The problem
A leader in oil and gas exploration and production needed a holistic view of their data assets to perform analysis and make timely, effective business decisions. Terabytes of disparate data stored in 20 different systems hampered these efforts. The existing data estate was fragmented mainly due to an organizational philosophy that valued purchasing off-the-shelf software packages to handle specific types of data, leaving them unable to effectively collect, aggregate, analyze and report on data across their various systems.
“The company, like many others, hit critical mass when it came to their data. They had all these source systems and were asking more questions of the data,” said Blueprint Software Development Manager Anthony Sofio. “As they acquired more and more data, people had to spend more time gathering data than processing it. Soon the process became a nightmare of spreadsheets, databases and text files.”
The company was operating in a manually driven environment with little automated data ingestion and was using an antiquated OLAP reporting cube to analyze data. IP addresses had to be manually looked up and pinged to obtain micro-level completion and production data, and some data had never even been captured because of a lack of time and resources. Going further, the company wanted to be able to consume real-time pressure and temperature data from their tanks and pipelines and stream that data for analysis and predictive modeling.
The Blueprint Way
![Modern-Data-Estate_Unify-Data-Architecture](png/mde-unify-data-architecture.png)
The initial goals of the company were to transition away from the antiquated OLAP cube and to finish decommissioning its dated, expensive Cloudera software platform. Blueprint approached the project in phases. The first phase involved setting up a technical foundation and beginning to migrate all existing data to an Azure Data Lake, where it was processed and transformed using Azure Databricks before being fed into a cloud data warehouse. Phase two established data pipelines for all data sources to allow ongoing data ingestion and scalability. It also included transitioning from the hard-to-maintain OLAP cube to a tabular data model as well as decommissioning the company’s remaining data in Cloudera, which reduced SaaS spend by $120,000 a year. With 21 data entities from seven sources consolidated into the company’s data estate, all data was consolidated under one analytical roof for the first time.

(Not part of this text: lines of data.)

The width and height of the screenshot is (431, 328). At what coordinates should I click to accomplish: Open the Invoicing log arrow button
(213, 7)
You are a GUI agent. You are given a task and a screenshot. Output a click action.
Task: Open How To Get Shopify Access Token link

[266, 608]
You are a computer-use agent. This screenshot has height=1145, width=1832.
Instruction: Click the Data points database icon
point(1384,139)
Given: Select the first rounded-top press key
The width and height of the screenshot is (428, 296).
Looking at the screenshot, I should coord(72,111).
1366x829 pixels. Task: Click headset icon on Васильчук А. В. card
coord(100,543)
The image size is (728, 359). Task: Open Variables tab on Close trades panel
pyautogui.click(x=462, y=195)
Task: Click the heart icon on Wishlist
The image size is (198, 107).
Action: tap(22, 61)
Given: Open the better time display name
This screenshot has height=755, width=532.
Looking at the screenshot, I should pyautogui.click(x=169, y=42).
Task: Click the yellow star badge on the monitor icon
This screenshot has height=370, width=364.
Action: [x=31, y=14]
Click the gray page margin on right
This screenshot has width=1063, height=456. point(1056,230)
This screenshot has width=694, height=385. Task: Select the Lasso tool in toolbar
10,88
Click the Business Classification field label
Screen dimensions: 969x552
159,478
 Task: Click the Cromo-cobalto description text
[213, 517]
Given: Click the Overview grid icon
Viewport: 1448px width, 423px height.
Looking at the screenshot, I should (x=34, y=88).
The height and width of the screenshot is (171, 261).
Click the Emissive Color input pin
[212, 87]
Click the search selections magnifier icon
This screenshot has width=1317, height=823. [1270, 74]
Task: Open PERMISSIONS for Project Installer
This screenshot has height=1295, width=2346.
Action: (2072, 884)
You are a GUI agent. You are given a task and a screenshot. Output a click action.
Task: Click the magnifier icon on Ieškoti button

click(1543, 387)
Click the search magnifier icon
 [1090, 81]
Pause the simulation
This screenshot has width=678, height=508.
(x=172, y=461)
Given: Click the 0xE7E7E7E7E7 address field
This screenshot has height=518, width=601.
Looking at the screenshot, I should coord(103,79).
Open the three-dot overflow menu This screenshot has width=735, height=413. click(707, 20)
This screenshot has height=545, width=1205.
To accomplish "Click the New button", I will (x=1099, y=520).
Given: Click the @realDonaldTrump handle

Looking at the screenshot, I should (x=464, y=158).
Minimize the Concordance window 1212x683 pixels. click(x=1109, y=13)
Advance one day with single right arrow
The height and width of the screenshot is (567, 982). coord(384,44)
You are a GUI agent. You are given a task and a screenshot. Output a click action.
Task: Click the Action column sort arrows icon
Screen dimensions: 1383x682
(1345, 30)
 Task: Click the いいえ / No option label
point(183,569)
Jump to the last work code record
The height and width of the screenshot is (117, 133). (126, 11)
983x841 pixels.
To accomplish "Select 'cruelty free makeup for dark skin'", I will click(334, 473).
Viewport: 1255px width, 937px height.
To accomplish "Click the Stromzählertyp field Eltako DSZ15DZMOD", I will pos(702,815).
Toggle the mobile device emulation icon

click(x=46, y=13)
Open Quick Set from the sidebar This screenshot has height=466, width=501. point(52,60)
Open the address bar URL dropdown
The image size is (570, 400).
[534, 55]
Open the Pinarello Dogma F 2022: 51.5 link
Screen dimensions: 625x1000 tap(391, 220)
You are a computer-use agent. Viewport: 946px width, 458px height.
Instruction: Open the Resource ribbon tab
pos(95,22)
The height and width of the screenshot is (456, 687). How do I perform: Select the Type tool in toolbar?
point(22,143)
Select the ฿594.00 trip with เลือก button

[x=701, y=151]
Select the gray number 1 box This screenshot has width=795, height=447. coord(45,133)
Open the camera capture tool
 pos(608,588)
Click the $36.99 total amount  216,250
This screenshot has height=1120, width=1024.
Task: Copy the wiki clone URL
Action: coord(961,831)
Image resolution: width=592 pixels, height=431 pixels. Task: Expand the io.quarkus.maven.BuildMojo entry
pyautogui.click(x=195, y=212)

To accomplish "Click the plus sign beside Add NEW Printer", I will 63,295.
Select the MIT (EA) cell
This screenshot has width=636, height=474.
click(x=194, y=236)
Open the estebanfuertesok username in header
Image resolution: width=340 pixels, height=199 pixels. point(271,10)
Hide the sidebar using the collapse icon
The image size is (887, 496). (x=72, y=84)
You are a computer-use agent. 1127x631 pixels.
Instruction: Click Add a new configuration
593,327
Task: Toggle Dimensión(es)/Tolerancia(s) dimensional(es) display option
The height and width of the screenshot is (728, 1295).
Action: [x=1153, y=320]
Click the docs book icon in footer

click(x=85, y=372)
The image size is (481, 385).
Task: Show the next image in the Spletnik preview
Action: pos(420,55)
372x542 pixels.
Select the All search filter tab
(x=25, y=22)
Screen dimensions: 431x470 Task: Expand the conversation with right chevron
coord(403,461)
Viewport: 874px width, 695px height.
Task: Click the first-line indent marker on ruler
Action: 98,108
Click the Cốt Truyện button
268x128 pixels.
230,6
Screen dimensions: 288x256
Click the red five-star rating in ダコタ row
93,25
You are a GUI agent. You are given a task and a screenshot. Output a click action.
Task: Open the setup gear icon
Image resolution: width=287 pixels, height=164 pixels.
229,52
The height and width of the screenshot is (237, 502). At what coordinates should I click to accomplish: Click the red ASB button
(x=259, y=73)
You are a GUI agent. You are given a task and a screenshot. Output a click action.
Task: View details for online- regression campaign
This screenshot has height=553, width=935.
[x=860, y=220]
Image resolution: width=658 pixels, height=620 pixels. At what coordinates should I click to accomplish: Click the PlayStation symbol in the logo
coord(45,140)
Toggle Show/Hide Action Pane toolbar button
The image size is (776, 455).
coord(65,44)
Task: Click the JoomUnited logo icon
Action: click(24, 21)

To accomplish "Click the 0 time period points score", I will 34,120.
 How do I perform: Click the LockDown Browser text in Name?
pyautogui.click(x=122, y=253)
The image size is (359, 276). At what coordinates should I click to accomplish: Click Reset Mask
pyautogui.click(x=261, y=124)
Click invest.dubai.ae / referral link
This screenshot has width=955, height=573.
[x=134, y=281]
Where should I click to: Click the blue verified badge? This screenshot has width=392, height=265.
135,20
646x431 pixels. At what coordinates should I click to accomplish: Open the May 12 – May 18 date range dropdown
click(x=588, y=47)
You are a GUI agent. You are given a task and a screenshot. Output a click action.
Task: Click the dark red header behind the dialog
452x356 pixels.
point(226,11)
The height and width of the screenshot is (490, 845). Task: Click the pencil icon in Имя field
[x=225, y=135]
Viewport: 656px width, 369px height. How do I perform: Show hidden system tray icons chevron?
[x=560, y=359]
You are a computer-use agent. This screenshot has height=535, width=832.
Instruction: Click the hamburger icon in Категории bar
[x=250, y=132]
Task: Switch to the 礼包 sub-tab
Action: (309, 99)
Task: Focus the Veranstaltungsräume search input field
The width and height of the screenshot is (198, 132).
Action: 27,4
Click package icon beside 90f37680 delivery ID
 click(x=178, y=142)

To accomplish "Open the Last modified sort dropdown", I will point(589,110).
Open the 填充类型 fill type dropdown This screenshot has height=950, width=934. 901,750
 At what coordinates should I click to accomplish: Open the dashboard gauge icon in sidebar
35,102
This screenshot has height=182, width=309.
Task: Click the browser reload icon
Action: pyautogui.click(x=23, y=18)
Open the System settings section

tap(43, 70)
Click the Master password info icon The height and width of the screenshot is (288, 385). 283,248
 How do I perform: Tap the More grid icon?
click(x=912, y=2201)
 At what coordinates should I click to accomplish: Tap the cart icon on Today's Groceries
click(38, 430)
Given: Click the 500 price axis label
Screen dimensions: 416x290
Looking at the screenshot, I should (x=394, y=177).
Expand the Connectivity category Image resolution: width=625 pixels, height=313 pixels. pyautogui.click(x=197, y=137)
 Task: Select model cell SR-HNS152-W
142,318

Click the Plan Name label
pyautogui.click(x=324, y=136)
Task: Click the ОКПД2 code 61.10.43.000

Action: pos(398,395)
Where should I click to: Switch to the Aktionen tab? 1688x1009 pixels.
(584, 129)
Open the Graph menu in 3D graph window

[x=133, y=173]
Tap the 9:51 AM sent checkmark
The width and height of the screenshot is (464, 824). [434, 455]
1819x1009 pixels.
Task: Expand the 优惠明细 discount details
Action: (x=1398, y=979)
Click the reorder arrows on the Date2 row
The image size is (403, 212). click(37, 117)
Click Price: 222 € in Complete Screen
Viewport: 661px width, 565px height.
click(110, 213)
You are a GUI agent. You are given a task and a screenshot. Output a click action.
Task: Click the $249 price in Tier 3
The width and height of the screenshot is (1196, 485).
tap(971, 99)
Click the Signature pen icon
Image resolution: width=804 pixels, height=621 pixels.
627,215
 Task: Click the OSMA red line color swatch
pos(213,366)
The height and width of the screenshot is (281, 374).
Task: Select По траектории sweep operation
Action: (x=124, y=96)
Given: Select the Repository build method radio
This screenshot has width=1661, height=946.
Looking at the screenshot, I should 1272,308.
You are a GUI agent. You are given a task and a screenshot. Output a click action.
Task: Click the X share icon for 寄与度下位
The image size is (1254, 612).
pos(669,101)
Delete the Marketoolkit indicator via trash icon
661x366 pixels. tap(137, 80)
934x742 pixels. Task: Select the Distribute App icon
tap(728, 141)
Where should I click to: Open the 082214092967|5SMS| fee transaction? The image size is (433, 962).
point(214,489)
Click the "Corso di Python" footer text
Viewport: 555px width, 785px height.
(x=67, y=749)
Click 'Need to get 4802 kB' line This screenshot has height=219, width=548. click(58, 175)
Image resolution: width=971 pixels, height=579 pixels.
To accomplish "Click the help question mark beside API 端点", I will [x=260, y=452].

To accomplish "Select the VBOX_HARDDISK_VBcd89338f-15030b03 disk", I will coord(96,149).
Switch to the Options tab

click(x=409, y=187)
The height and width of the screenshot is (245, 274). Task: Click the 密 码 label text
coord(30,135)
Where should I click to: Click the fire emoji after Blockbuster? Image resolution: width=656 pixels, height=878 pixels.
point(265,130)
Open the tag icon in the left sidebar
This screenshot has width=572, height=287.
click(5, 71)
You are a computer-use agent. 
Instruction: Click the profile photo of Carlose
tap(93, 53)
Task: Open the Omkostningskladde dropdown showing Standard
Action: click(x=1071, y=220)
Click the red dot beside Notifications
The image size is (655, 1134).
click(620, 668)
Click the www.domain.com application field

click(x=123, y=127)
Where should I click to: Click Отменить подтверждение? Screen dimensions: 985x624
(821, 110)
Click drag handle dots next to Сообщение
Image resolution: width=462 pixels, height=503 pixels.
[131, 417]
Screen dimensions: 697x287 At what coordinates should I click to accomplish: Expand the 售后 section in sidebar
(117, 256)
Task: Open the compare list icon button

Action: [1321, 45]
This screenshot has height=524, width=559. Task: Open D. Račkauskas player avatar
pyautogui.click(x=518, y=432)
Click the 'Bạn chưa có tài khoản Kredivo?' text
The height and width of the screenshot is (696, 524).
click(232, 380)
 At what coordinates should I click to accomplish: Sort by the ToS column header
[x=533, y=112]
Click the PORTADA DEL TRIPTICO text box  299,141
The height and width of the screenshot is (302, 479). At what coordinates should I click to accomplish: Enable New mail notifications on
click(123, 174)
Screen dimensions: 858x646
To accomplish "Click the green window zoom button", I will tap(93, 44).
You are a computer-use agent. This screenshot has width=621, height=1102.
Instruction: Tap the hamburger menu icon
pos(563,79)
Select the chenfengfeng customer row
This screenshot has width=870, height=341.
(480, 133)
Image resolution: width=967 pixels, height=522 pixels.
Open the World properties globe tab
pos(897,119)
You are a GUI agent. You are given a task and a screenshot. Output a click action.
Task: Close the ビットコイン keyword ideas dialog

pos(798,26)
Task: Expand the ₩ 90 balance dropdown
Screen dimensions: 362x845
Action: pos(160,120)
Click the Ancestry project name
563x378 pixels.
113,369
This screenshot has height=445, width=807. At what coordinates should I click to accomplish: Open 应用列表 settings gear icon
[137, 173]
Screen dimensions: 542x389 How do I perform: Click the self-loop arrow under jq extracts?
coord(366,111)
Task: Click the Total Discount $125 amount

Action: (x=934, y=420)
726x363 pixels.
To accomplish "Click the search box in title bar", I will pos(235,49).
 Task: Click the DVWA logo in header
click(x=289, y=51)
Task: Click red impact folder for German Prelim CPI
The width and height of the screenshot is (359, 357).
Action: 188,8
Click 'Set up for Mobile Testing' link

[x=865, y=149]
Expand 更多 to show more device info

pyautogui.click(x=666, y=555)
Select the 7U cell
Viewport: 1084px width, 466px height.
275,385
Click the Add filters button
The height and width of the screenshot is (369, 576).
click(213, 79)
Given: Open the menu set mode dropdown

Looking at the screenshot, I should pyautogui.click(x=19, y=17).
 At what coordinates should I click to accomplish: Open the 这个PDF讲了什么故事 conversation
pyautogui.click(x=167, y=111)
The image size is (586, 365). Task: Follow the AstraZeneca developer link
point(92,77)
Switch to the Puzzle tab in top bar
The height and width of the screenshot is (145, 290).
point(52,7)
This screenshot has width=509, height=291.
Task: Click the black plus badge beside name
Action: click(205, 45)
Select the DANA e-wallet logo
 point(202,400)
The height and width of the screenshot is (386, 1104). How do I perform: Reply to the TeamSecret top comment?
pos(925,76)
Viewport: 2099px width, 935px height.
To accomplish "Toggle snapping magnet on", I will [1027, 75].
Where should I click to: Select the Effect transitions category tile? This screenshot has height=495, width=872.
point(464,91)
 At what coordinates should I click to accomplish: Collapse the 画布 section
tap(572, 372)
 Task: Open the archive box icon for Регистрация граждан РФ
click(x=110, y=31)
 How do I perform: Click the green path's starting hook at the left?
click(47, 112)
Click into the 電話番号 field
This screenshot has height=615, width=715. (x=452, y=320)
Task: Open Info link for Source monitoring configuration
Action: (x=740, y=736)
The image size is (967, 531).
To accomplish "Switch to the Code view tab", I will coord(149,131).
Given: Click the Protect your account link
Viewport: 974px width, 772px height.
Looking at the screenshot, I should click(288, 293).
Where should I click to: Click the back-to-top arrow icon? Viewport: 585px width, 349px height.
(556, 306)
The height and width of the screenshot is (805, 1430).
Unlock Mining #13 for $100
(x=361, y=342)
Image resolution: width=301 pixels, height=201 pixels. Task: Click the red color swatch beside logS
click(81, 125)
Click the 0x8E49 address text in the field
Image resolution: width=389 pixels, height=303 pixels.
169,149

This allows the company to monitor, audit and maintain all their data as well as bring in analytical tools, such as Power BI, to run analytics and reports for quick decision-making at a company level.
Combining the power of Azure event hubs, Azure Stream Analytics and Azure Time Series Insights, Blueprint also constructed a near real-time streaming data pipeline for production data, allowing the data to be queried and analyzed as it comes off the point of collection.
The final phase of this project is what Blueprint call “the art of the possible.” The nature of this solution provides the opportunity for data scientists to use advanced analytics and AI for predictive modeling in addition to allowing more general users to explore their data in a self-service BI scenario via tools like Power BI.
FROM THE CLIENT
“The modern data lake and platform that was built and provided by Blueprint is increasingly providing us value. Together, we have been able to successfully establish an enterprise warehouse in the cloud that contains data across most of our lines of business,” the company’s IT Technical Lead said. “In addition to the data, we have frameworks in place that allow us to leverage tools and techniques within the cloud ecosystem to tackle new analytical projects in a modern and mature way. As I look back on what was accomplished, I’m amazed with the amount of work that was delivered.”